This summer saw the 39th Climate Reality Leadership Corps training take place in Los Angeles. Attracting more than 2,200 future climate leaders from over 40 countries, the Climate Reality Project training was designed to inspire ‘acts of leadership’ in local communities and beyond.
Established by former U.S. Vice President Al Gore, the Climate Reality Project is a world-renowned organization petitioning for global change and real solutions to the climate crisis. California has long been a trailblazer in renewable solutions, while conversely being one of the largest contributors to fossil fuels behind China. This dichotomy made it a fascinating backdrop for the conference, with local leaders, activists and scientists at the cutting-edge of their field taking the stage to present on the latest renewable campaigns, policies and breakthroughs.
My amazing company Sony, on its long-term path to committing to carbon neutrality initiatives, selected three Sony North America representatives to participate in the leadership training based on background, geography and overall, a passion for change and to make a difference: and I was one of them.

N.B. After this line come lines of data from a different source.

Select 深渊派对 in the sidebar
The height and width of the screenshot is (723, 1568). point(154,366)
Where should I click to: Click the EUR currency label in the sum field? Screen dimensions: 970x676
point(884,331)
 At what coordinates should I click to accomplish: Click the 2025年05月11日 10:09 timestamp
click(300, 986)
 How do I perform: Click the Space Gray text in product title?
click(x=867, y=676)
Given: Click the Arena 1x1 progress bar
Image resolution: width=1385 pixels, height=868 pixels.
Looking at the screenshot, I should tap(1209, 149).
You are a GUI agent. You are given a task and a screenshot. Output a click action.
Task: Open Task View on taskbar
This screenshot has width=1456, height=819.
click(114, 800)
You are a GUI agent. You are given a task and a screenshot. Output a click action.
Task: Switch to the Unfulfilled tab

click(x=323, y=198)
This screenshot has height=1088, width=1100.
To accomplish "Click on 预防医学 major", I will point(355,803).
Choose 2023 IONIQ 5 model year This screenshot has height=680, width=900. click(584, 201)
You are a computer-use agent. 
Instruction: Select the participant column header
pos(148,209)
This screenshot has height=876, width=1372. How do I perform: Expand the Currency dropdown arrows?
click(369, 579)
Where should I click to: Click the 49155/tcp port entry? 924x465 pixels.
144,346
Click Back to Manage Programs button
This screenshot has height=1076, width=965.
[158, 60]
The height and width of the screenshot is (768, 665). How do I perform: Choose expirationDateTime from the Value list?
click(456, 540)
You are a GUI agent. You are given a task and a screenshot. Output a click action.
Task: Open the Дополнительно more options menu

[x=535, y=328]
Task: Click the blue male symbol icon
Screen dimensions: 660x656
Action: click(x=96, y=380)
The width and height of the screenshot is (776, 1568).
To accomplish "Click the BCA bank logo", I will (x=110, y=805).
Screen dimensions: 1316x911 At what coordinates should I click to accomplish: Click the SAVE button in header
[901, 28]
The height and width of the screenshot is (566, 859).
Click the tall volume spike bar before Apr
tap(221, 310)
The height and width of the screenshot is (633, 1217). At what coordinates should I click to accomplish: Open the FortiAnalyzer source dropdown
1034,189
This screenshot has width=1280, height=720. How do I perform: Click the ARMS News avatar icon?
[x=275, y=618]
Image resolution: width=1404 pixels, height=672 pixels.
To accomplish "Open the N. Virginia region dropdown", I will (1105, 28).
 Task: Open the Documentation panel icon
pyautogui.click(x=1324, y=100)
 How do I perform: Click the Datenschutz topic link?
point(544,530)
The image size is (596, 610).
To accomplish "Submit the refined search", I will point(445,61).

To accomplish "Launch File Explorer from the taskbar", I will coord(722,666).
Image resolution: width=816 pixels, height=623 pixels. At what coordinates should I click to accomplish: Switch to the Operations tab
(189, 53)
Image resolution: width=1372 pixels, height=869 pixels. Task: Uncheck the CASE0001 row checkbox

So here’s the thing: how on earth did I end up being selected? I’ve never been particularly motivated by environmental issues. Sure, I recycle as well as the next person. But was climate change a true focus in my life? Never.
As I’ve blogged about before, six months ago, I moved my job, life and family across the pond from Sony Europe to join Sony North America. A British national now living in America, I regarded the training as a once-in-a-lifetime opportunity to educate myself on the social and moral issues of climate change, learning more about corporate/social responsibility in the process.
I felt it was my obligation to attend the training – as a lifestyle blogger and freelance writer with a means to communicate with a wider audience – but also as a new American resident, now living in one of the largest single contributors to global warming (particularly polarizing as I was coming from London, a city making huge strides in green initiatives).
In preparation, I hastily read and watched An Inconvenient Truth. OK, so this might just be the most fascinating PowerPoint I’ve ever seen.
My wish was for the training to guide me in affecting change both professionally and personally, and it did not disappoint. The speakers were incredibly powerful, with Mr. Gore’s Academy Award-winning message – “Can we change? Must we change? Will we change?” – reverberating through the room and bringing 2,200 people to a standing ovation. “Spread this message like your planet depends on it,” he says. “Because it does depend on it”.
And there was good news, because the strides that we have made in the past decade are almost enough to counterbalance the fact that the past 17 of 18 years have been the hottest on record. This is no longer a matter of economics (green energy is cheaper and makes more business sense), global oil greed, and it will certainly not be impeded by the current administration. This is a global emergency and the message is rippling out exponentially: We cannot ignore it.
Following the training, I decided to set up an environmental chapter in my office (there is already one in the Sony San Diego office), and I even presented Gore’s ‘Truth in 10’ to my colleagues, a condensed version of the slides from An Inconvenient Truth. I am now blessed/burdened with continuing these ‘acts of leadership’.
This is my opportunity to fight a good fight. And I have the Climate Reality Project to thank for that.